On the Factor group $\Bbb Q/\Bbb Z$ 
Possible Duplicate:
$\mathbb{Q}/\mathbb{Z}$ has a unique subgroup of order $n$ for any positive integer $n$? 

I have the factor group $\Bbb Q/\Bbb Z$, where $\Bbb Q$ is group of rational numbers and $\Bbb Z$ is group of integers (operation in both of them is addition). 

It's necessary to prove that for every natural number $n$ there exists one and only one subgroup of $\Bbb Q/\Bbb Z$ with order equal to $n$.

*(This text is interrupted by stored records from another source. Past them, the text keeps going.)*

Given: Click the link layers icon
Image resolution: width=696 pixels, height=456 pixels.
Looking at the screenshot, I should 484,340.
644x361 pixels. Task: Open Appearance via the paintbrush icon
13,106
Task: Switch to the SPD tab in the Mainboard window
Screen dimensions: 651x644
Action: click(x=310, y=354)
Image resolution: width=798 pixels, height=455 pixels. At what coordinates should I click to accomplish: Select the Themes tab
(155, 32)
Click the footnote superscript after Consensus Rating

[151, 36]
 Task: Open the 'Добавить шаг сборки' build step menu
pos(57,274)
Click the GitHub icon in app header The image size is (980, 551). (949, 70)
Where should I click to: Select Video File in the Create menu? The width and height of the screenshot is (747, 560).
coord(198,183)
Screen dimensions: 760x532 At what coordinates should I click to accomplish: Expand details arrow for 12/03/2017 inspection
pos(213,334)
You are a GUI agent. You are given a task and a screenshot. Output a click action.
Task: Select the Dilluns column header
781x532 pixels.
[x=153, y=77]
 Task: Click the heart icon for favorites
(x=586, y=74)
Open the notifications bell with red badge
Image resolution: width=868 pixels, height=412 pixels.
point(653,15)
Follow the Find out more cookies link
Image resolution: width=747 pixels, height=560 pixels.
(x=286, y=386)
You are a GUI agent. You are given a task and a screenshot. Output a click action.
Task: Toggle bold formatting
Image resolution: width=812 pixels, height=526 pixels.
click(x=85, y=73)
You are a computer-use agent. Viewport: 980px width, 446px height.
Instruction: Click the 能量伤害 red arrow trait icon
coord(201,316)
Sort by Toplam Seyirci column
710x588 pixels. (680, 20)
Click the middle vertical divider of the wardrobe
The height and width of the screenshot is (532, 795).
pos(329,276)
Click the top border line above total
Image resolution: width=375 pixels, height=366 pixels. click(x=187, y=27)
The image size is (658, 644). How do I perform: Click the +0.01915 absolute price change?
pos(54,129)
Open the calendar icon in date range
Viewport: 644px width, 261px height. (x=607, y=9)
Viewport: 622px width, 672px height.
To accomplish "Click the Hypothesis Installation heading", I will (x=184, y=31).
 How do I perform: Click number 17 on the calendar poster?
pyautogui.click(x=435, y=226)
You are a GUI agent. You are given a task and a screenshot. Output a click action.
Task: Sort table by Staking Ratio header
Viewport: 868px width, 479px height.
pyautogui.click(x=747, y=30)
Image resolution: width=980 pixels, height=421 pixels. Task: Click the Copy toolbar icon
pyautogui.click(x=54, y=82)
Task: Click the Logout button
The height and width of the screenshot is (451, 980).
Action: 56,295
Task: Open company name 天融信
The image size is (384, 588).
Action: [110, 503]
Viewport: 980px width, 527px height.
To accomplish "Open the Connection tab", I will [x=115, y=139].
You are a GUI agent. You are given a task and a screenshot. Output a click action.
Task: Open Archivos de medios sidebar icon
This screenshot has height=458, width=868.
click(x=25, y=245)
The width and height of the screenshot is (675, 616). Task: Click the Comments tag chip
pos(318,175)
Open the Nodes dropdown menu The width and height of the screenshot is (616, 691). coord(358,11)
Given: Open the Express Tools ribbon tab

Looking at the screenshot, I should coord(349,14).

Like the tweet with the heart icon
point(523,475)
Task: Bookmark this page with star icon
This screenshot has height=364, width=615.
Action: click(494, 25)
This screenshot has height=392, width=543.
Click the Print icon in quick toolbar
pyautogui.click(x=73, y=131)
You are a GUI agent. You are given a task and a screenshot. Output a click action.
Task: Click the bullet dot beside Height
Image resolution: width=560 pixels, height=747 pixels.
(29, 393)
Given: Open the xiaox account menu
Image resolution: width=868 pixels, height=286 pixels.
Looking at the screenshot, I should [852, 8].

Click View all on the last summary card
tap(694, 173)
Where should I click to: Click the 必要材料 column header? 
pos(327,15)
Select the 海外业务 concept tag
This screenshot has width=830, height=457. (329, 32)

I've proved that such group exists (cyclic group suits this condition), but have almost no idea about how to prove its uniqueness.
 A: Hint: A generator will be of the form m/n, where m is an integer relatively prime to n.  Show that all such generators actually generate the same group.
A: Hint $\rm\ \ (a,b) = 1\: \Rightarrow\ \left<\dfrac{a}b\right>\equiv \left<\dfrac{1}b\right>\:\ (mod\ \mathbb Z)\: $ by $\rm\:b^{-1}\:\! (j\:a + k\: b = 1)\ $ by Bezout.
Remark $\ $ This Bezout reduction of fractions $\rm\:\! (mod\ 1)\:\! $ often proves handy, e.g. see here.
A: Remember that every finitely generated subgroup of $\mathbb{Q}$ is cyclic; therefore, the quotient $\mathbb{Q}/\mathbb{Z}$ has the same property. Thus, a subgroup of $\mathbb{Q}/\mathbb{Z}$ of order $n$ must be cyclic, generated by some element $\frac{a}{b}+\mathbb{Z}$; we may assume without loss of generality that $\gcd(a,b)=1$, and $0\leq a\lt b$. 
Since it is of order $n$, that means that $\frac{na}{b}+\mathbb{Z} = 0+\mathbb{Z}$, which in turn means that $\frac{na}{b}\in\mathbb{Z}$. Since $\gcd(a,b)=1$, then $b|n$. But since the order is exactly $n$, for any $k$, $1\leq k\lt n$, we have $\frac{ka}{b}\notin \mathbb{Z}$, so $b$ does not divide $k$.
That is: $b|n$, but $b$ does not divide any positive number smaller than $n$. That means that $b=n$. 
So a subgroup of order $n$ is generated by an element of the form $\frac{a}{n}+\mathbb{Z}$, with $1\leq a\lt n$, $\gcd(a,n)=1$. 
Since $\gcd(a,n)=1$, there exist $x,y\in\mathbb{Z}$ such that $ax+ny=1$. Therefore, $\frac{1}{n} = \frac{ax+ny}{n} = \frac{ax}{n}+y$. Thus, $\frac{1}{n}+\mathbb{Z} \in \langle \frac{a}{n}+\mathbb{Z}\rangle$; since $\frac{a}{n}+\mathbb{Z}\in\langle\frac{1}{n}+\mathbb{Z}\rangle$, the two subgroups are equal. So the only subgroup of order $n$ is $\langle \frac{1}{n}+\mathbb{Z}\rangle$.